Le promoteur a été le seul à se bouger pour lepatrimoine industriel.

Une expertise que Jacques Maas ne conteste pas, mais qui ne le fait pas décolérer contre les autorités publiques : « Les Keeseminnen auraient dû faire partie de ce plan. Il s’agit du dernier vestige de cette époque au Luxembourg et il est voué à la destruction. En plus, avec le CNCI nous n’avons pas uniquement plaidé pour leur conservation en état, mais avons fait des propositions concrètes de reconversion à toutes les parties concernées. Aucune n’a été retenue. » Ainsi, le CNCI aurait proposé de réaménager les Keeseminnen en tant que gare ou arrêt. Vu que ni la rue Barbourg qui délimite les quartiers, ni les rails qui courent en parallèle ne peuvent être détruits, les Keeseminnen auraient pu être le point d’entrée pour ce nouveau quartier qui se veut écoresponsable. Une autre idée aurait été d’en faire une sorte de pont entre la Hiehl et la Rout Lëns.

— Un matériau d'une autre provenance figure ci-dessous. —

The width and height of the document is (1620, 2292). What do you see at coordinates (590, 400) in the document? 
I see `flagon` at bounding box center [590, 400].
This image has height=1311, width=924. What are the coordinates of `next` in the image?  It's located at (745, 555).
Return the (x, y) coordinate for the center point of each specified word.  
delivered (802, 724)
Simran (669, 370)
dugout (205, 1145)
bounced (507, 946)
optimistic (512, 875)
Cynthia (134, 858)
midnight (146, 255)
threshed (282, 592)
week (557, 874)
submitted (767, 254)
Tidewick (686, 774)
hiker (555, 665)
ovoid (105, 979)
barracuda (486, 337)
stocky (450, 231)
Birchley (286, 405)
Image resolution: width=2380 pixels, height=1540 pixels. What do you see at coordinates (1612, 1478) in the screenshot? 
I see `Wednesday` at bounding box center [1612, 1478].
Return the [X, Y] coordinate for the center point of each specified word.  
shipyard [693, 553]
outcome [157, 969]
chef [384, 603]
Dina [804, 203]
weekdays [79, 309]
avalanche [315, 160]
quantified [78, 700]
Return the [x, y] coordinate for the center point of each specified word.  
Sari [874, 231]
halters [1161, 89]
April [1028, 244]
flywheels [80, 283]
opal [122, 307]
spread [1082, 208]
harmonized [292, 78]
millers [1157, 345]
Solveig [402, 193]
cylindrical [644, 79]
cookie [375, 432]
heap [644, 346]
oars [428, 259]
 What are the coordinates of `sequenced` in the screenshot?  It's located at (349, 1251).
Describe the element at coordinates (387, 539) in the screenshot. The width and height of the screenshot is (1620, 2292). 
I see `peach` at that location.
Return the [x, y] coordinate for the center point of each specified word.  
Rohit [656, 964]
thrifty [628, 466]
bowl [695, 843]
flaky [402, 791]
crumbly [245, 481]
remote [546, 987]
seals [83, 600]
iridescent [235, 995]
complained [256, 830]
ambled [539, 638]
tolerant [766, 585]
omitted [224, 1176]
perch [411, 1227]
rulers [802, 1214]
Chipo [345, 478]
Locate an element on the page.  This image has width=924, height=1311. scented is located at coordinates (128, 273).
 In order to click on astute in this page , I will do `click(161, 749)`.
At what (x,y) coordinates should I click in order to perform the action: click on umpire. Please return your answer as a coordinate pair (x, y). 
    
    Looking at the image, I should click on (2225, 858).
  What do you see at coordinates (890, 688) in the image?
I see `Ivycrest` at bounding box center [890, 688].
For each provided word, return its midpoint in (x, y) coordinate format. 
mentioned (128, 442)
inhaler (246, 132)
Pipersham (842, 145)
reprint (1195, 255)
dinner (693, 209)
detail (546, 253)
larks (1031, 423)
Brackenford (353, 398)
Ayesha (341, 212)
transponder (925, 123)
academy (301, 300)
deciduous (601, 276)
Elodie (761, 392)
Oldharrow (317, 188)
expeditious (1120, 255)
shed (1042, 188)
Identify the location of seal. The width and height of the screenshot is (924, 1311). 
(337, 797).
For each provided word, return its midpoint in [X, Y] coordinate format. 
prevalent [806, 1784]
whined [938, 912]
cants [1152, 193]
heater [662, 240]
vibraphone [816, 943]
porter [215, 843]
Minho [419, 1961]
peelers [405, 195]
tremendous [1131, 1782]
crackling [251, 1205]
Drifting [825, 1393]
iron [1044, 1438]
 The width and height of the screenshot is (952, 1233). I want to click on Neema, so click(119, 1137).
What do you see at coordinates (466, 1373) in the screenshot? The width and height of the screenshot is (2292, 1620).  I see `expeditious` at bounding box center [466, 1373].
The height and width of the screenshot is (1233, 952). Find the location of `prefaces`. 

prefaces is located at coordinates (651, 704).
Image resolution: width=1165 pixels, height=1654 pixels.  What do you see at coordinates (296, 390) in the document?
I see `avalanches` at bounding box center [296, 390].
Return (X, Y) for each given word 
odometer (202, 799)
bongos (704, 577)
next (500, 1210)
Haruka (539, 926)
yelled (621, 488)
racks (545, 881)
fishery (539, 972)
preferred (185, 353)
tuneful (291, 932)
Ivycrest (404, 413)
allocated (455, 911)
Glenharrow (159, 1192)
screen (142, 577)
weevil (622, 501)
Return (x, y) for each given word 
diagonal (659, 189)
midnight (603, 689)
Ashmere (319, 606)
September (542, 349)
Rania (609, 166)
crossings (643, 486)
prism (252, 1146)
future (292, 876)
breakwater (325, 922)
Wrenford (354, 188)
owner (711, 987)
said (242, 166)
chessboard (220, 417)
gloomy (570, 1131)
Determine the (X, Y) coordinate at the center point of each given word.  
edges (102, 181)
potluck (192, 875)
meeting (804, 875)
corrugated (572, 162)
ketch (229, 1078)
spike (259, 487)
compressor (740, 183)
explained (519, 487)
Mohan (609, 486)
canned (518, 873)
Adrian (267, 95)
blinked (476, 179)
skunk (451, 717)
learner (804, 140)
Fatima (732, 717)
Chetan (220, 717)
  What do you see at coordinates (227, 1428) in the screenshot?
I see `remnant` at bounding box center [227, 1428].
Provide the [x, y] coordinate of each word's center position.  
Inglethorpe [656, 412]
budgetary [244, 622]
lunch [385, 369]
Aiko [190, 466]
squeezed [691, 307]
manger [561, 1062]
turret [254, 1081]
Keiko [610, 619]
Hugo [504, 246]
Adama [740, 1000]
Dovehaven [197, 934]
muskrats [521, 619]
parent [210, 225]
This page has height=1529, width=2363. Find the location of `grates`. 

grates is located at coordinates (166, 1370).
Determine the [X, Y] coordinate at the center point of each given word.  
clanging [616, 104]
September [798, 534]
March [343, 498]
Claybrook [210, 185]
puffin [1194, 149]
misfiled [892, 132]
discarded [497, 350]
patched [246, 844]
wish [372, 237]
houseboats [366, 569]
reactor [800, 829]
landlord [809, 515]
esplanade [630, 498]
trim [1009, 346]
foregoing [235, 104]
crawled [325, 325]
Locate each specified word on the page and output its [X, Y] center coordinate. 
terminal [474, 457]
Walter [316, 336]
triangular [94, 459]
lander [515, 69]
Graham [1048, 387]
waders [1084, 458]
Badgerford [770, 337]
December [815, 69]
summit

Mais personne n’a voulu tenir compte de ces propositions. Ce qui fait enrager Maas : « Dans ce dossier, le SSMN a failli sur toute la ligne. On peut nous reprocher d’avoir réagi tardivement, mais nous n’avons pu le faire qu’au moment où le plan de détruire les Keeseminnen est devenu public. » Pour lui, le CNCI s’est créé par le besoin de protéger le patrimoine industriel contre l’incapacité des autorités responsables. Ce qui promet, vu que la ministre de la Culture a déclaré dans sa réponse à la question parlementaire de Marc Baum avoir soutenu la création du CNCI pour mettre en place « une étroite collaboration » avec le SSMN pour créer l’inventaire du patrimoine industriel. Rappelons ici que sans cet inventaire au complet aucun bâtiment ne sera protégé et que la fin des travaux sur ce document est prévue pour dans une dizaine d’années. On verra si cette collaboration pourra être fructueuse.

Mais entre-temps, force est de constater que les Keeseminnen sont condamnées. Le ministère ayant capitulé devant les faits accomplis créés par le promoteur, il ne reste que la commune d’Esch qui pourrait ou aurait pu les sauver éventuellement. Mais la confiance entre le CNCI et les responsables communaux n’est pas grande : « Ils n’ont rien fait pour nous soutenir à aucun moment », déclare Dan Cao.

(©Thora Kleinert)

Il est vrai que la commune a plutôt slalomé dans ce dossier. En février encore, l’échevin Martin Kox déclarait que personne ne toucherait aux Keeseminnen, avant de se rétracter devant les faits. Ce qui fait que la réponse que nous avons obtenue de la part du bourgmestre Georges Mischo est un peu surprenante : « Les Keeseminnen ne sont pas à considérer comme condamnées, car une partie des portiques métalliques seront gardés pour être réintégrées au projet Rout Lëns. Ainsi, ensemble avec six autres éléments industriels, elles seront plus tard intégrées comme base d’un parc ». Curieux juste que personne d’autre ne nous en ait parlé, mais en tout cas ce parc – s’il existera – sera aussi une sorte de cimetière du patrimoine industriel.